Joyce DiDonato en Agrippina impose son règne sur le Théâtre des Champs-Elysées
La mezzo-soprano américaine Joyce DiDonato a exprimé dernièrement sur les réseaux sociaux le bonheur que lui procurent la découverte et l'exploration du rôle-titre d'Agrippina. Elle le prouve sur scène, arborant la joie profonde qu'elle éprouve à interpréter cette femme multiple, intelligente, manipulatrice, mais aussi mère aimante et épouse émouvante. Dotée d'une présence scénique indéniable, elle fascine par sa façon bien à elle d'incarner le personnage, non seulement physiquement mais aussi vocalement : en pleine maturité vocale, elle module son chant pour chaque usage qu'elle doit en faire. Brillante et agile, elle sait se rendre dure pour correspondre aux traits du personnage, mais aussi transformer son chant en velours pour se faire séductrice, ou tout simplement pure et douce comme le miel lorsqu'elle doit émouvoir. Scéniquement, elle donne l'impression de diriger tout le spectacle, les instrumentistes comme les chanteurs, et le plaisir qu'elle y prend est très contagieux.

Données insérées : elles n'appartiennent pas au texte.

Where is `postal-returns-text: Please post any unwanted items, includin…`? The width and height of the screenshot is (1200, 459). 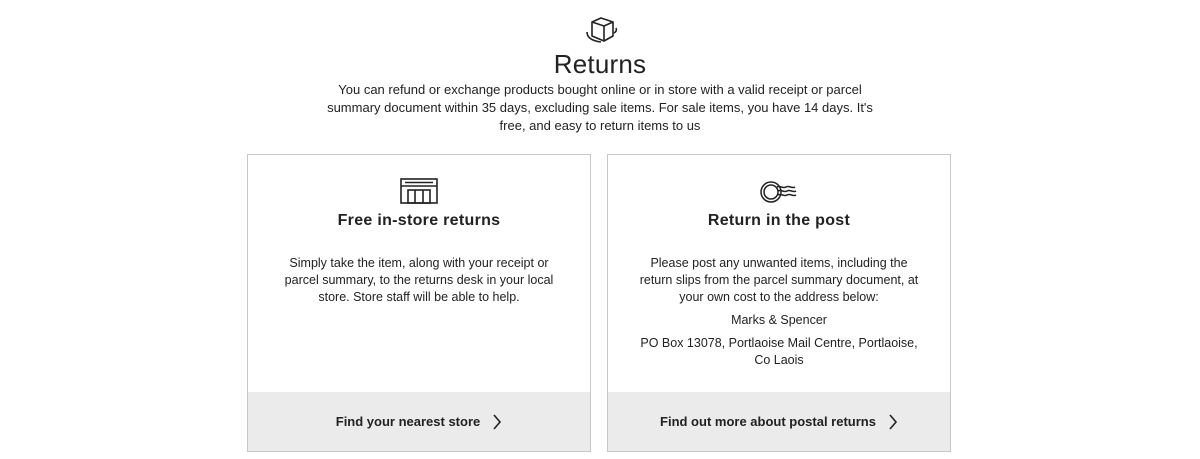 postal-returns-text: Please post any unwanted items, includin… is located at coordinates (779, 280).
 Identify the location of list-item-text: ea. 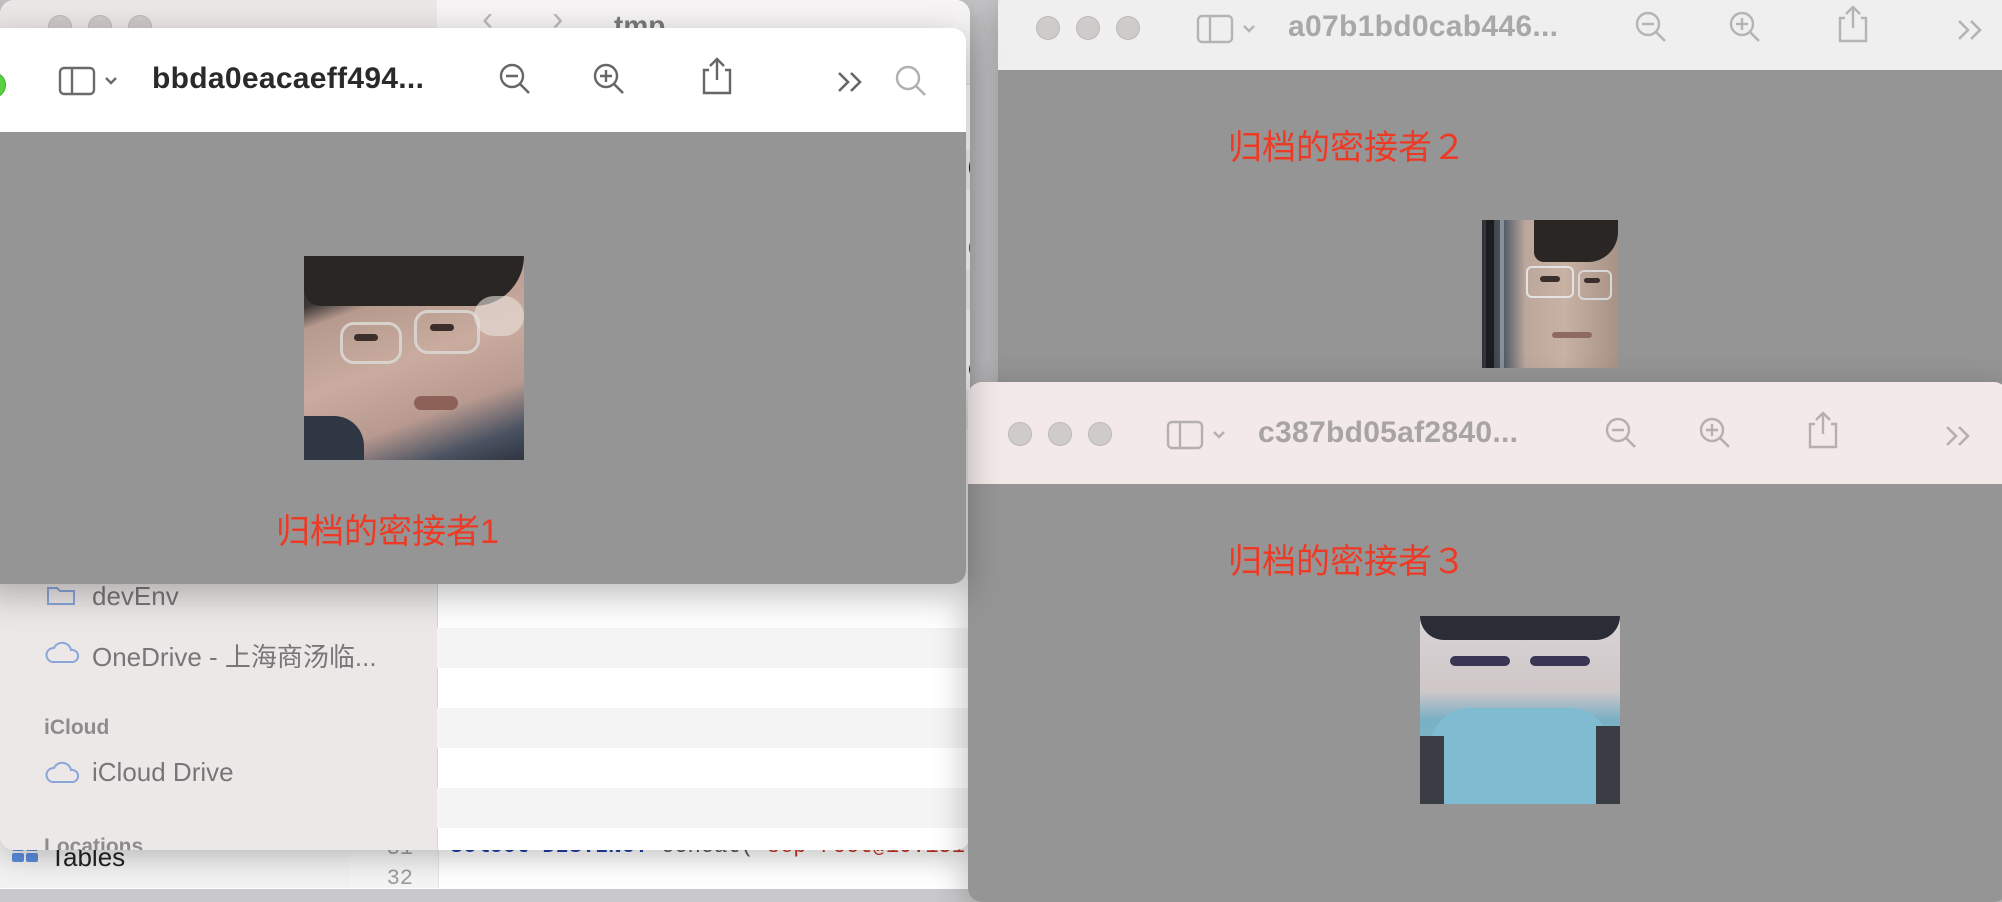
(969, 369).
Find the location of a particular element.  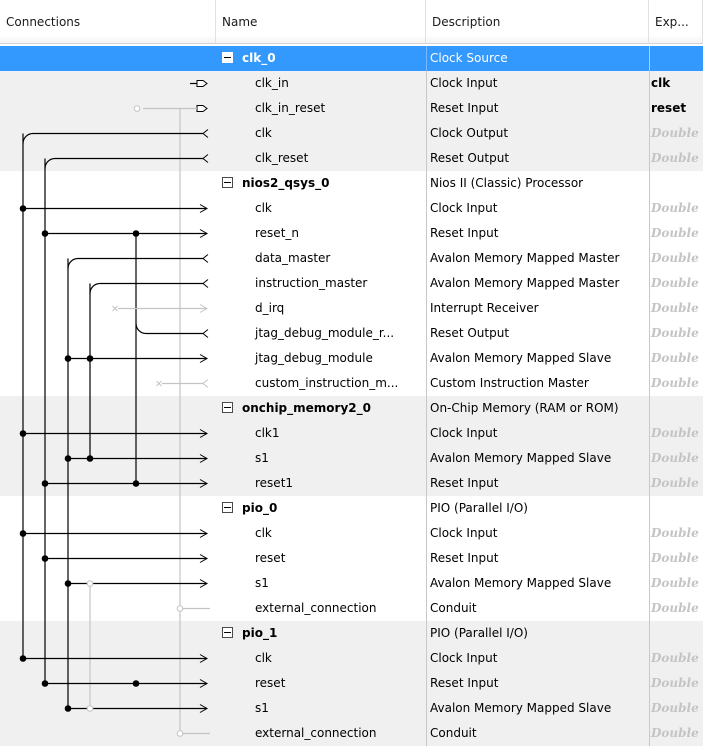

component-name: pio_0 is located at coordinates (260, 508).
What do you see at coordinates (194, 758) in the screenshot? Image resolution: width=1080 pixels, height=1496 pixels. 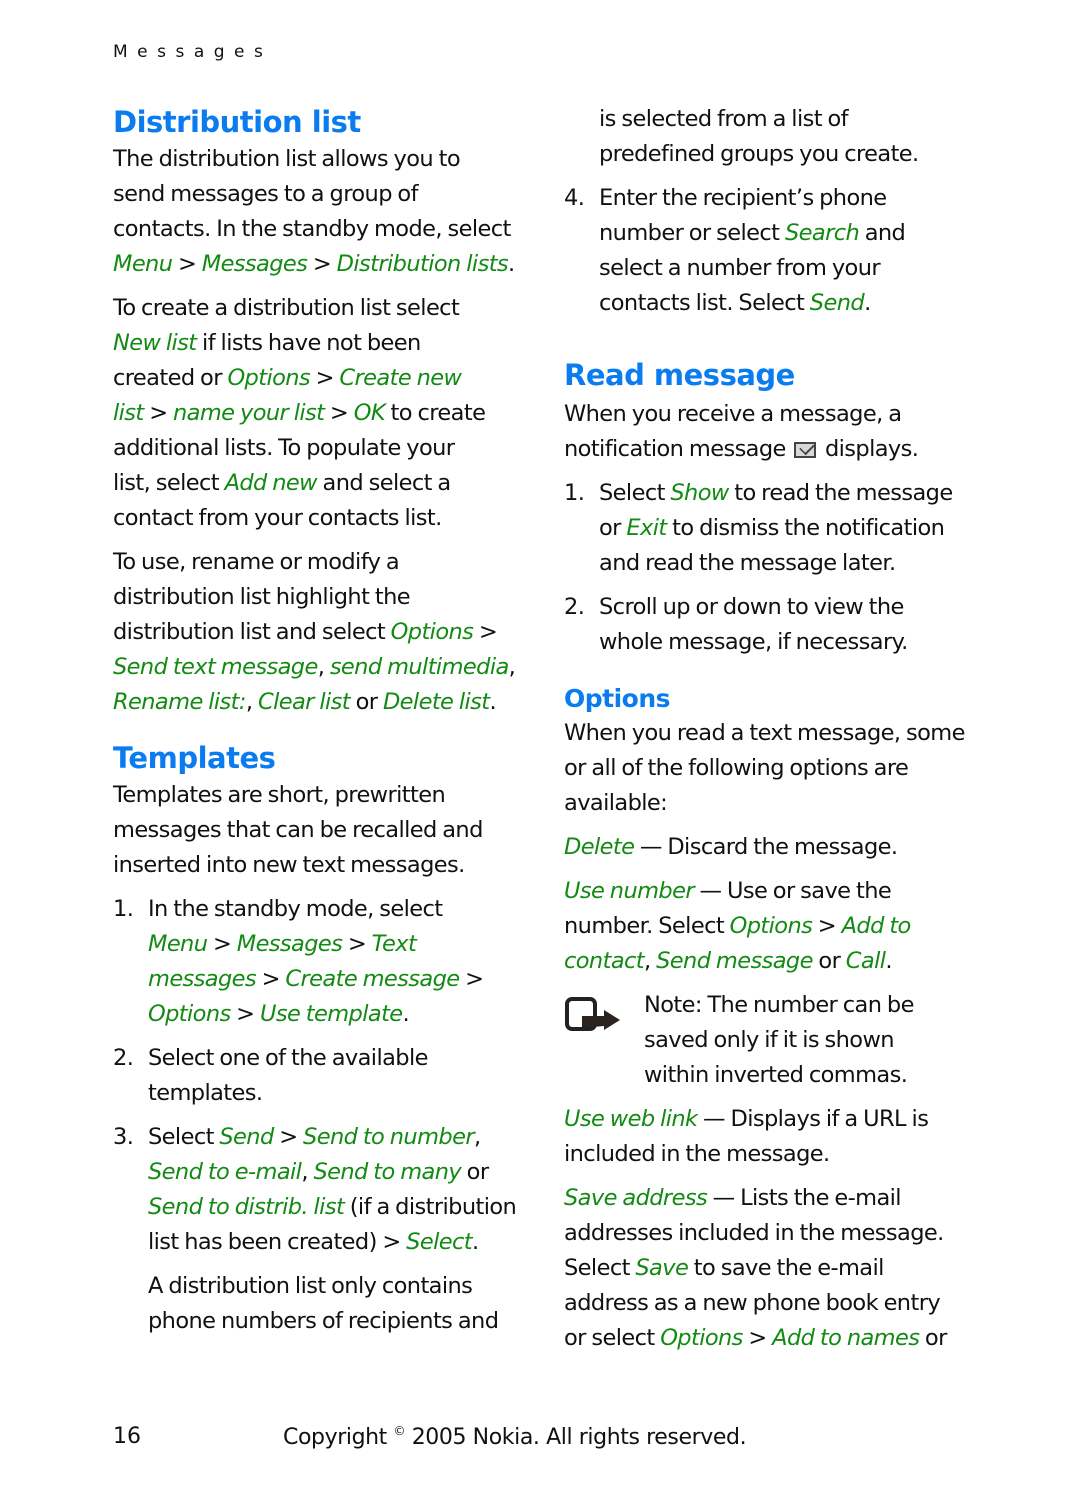 I see `templates-heading: Templates` at bounding box center [194, 758].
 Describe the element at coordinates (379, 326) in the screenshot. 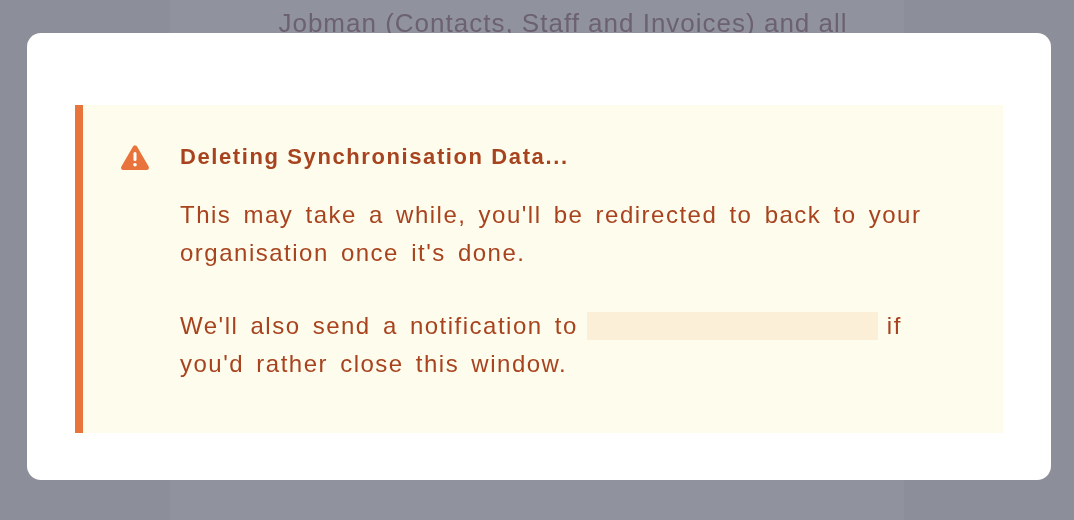

I see `alert-message: We'll also send a notification to` at that location.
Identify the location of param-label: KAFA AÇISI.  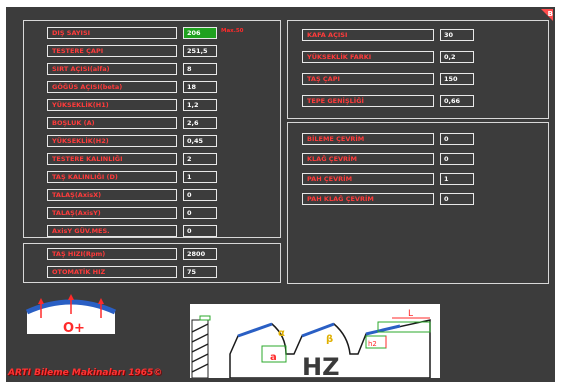
(368, 35).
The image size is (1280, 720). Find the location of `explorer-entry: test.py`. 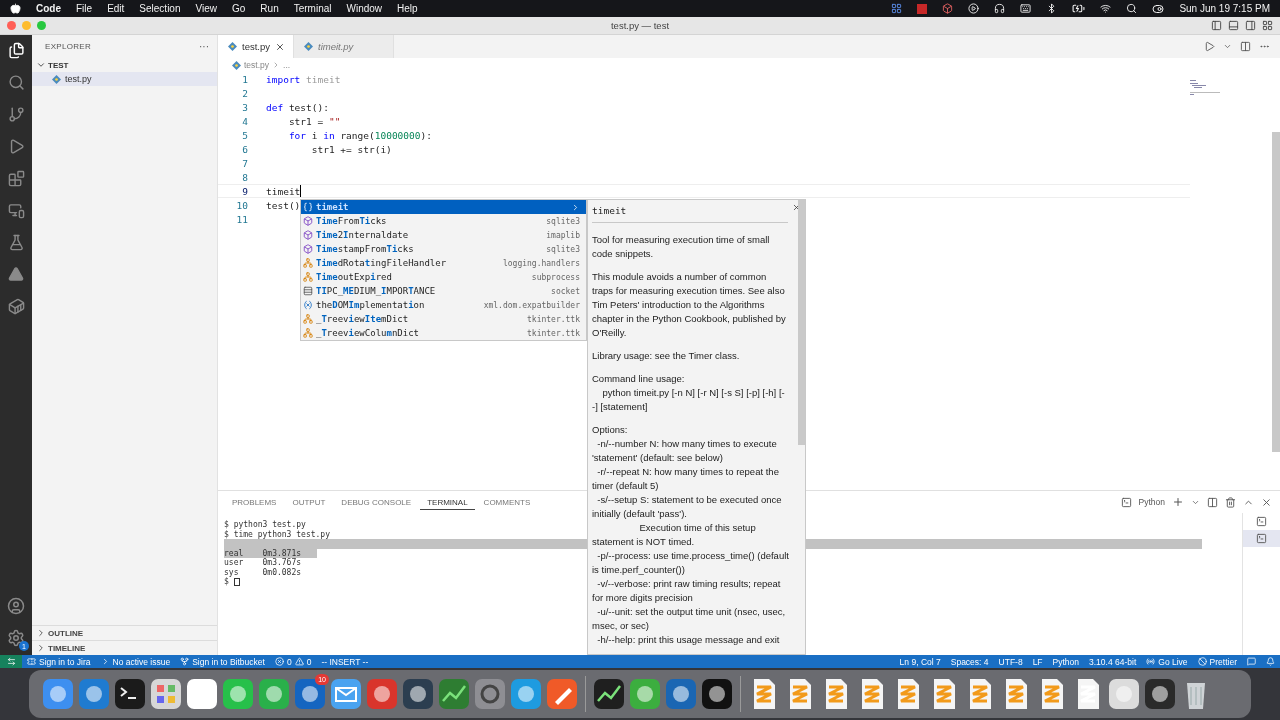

Si l'opéra est donné dans une version concert presque stricte, chaque personnage est malgré tout dessiné par son interprète et la compréhension du livret se fait sans aucun problème, malgré les nombreux personnages et les intrigues alambiquées. Nerone, interprété par le contre-ténor Franco Fagioli, est bien le fils de sa maman, aussi pervers qu'elle, simplement moins intelligent. Fagioli lui offre son talent comique, dont il use avec beaucoup de goût et de réussite. Il est également impressionnant par sa facilité à étirer la ligne vocale, semblant survoler tout ce qu'il chante avec une aisance déconcertante sans oublier ni l'ancrage de la voix ni les vocalises assurées.
Le Pallante d'Andrea Mastroni est quant à lui une basse conquérante affirmée, tandis que le Narciso de Carlo Vistoli (contre-ténor) est dévoué à son impératrice. Les deux comparses donnent une interprétation très juste de ces rôles secondaires, avec la complexité de caractères mais aussi de voix contrastées s'équilibrant. Xavier Sabata, également contre-ténor, offre un Ottone très attachant. Malgré son attitude modèle, aussi voulue que légèrement agaçante, le personnage se trouve finalement être le seul parfaitement honnête, qui ne recourt ni à la manipulation, ni au mensonge. La voix veloutée du chanteur caresse le cœur, et sa très belle sensibilité rend certaines scènes particulièrement touchantes.
Parmi ces noms connus des habitués, la soprano française Elsa Benoit épate visiblement l'assistance en Poppée, vibrante et capable d'incarner une grande palette d'émotions, donnant ainsi une interprétation très fournie du personnage. Souffrant parfois d'un manque de clarté dans la diction, et d'erreurs dans la prononciation de l'italien (beaucoup de voyelles trop fermées viennent gêner son émission), elle se rattrape par une technique assurée et assurant la rondeur d'un charme vocal. Biagio Pizzuti offre un Lesbo sans faste mais convenant de ce fait à ce personnage sans réelle importance dramaturgique et sachant même convaincre quant au maintien de sa voix baryton.
Pour finir, le Claudio de Gianluca Buratto (basse), manque parfois un peu de caractère vocal, mais sa musicalité souligne l'émotion touchante et touchée dans l'air "Vieni cara". Il incarne le rôle avec la prestance nécessaire, mais sans y ajouter une touche de personnalité.
L'ensemble Il Pomo d'Oro est dirigé avec fougue et brio par Maxim Emelyanychev, parcourant l'œuvre avec talent et endurance. Sans une seconde d'essoufflement, les musiciens offrent une chaleur et une passion palpables, à l'image de la réception par le public.